With the recommendation about proxies, are you suggesting that the challenge would be in preventing Google's from recognising the automated queries, or more for standardisation of rankings across multiple IPs? Or both?

I was assuming that even with as few as 5 proxies, each making 1 request per minute, I could scrape the top 100 results for 300 keywords every hour.

Is there something I'm missing here or do you think that would be feasible?

Thanks again
don't buy the RoR hype, it's mostly marketing :)

also i think your math is off on that 100 / 10 results per page * 300 keywords / 60 requests per minute = 50 proxies needed

If I was doing this I would separate the scraping part from the analysis. Just dump the SERPs into whatever and then run your queries on that instead of putting too much thought into how you want to organize it.
 
don't buy the RoR hype, it's mostly marketing :)

also i think your math is off on that 100 / 10 results per page * 300 keywords / 60 requests per minute = 50 proxies needed

If I was doing this I would separate the scraping part from the analysis. Just dump the SERPs into whatever and then run your queries on that instead of putting too much thought into how you want to organize it.

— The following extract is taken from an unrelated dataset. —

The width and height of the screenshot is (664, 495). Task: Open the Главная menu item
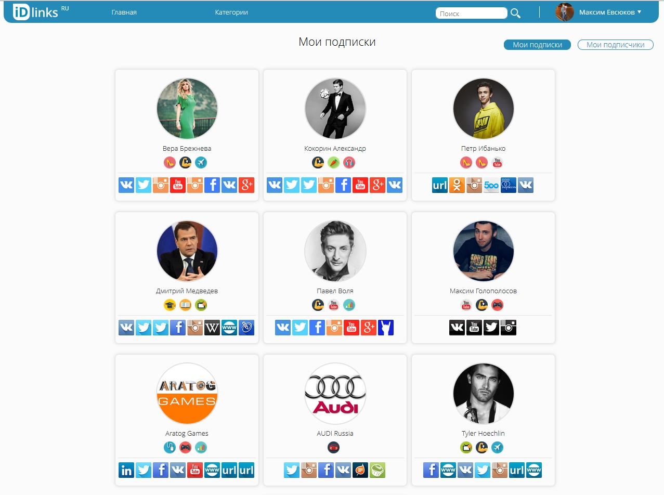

Pretty sure he was talking about &num=100
 
Pretty sure he was talking about &num=100

Didn't know that was possible / a viable scraping technique. Thanks for enlightening me tho


BLASPHEMY

I've got no problem with RoR. The hype has spawned a good bunch of frameworks, a a bunch of them half-baked but many can compete with (or are even better than) RoR. But let's not get into the eternal debate. :)

@OP just get to coding. When I first started with coding I read the Python tutorial for 30 minutes and then started hacking away. The code I produced was a total abomination but I learned quickly. I still look at even pretty recent code of mine and go facepalm.jpg but that's good, means I never stop learning.